> **HOW TO COMPLETE THIS TASK**
Take the lines from the one with "Align text to the left" through the last line of the material below and write them out exactly, without any pictures.

--- START ---

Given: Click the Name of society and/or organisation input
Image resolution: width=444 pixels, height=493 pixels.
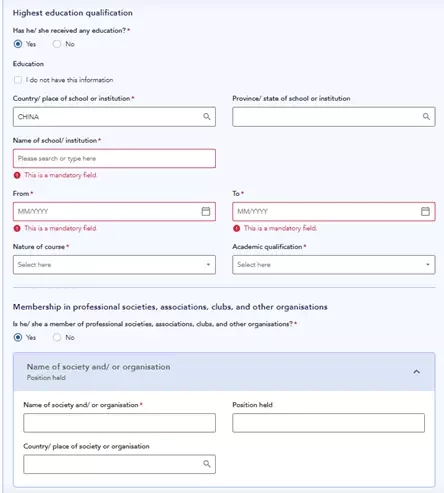Looking at the screenshot, I should (x=119, y=423).
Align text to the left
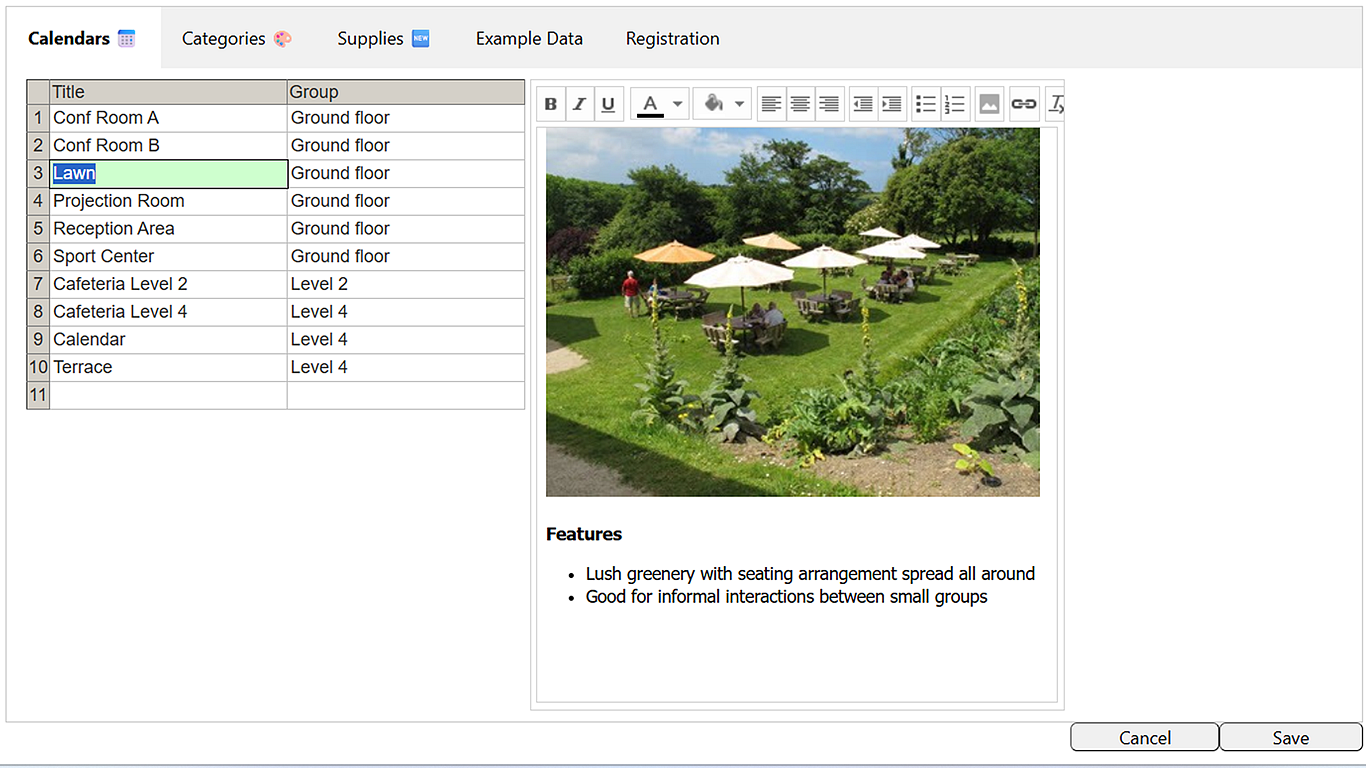Viewport: 1366px width, 768px height. coord(771,103)
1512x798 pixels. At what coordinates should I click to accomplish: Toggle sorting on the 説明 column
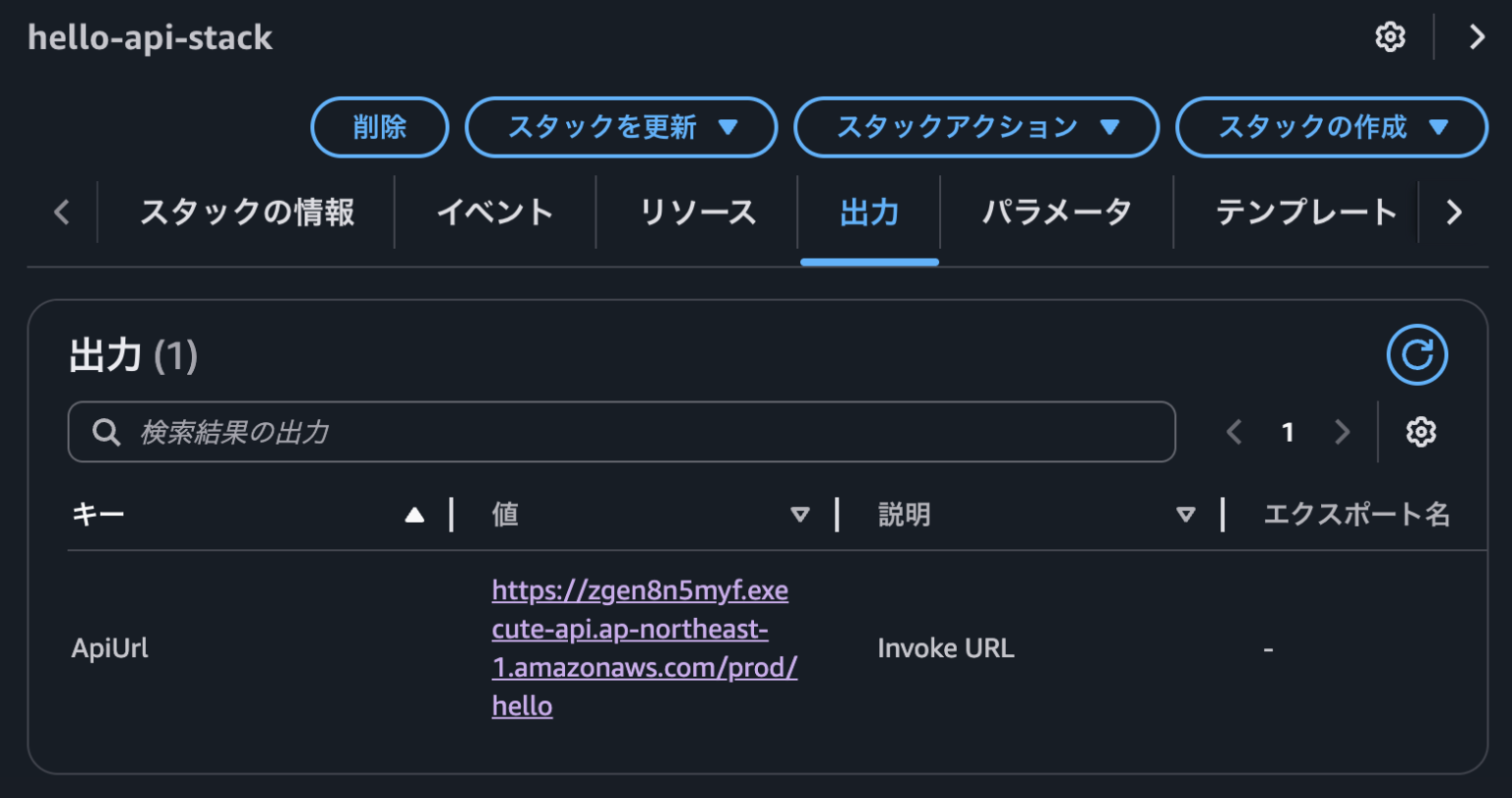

--- END ---

> **EXERCISE RESPONSE**
Align text to the left
Viewport: 1366px width, 768px height. coord(771,103)
1512x798 pixels. At what coordinates should I click to accomplish: Toggle sorting on the 説明 column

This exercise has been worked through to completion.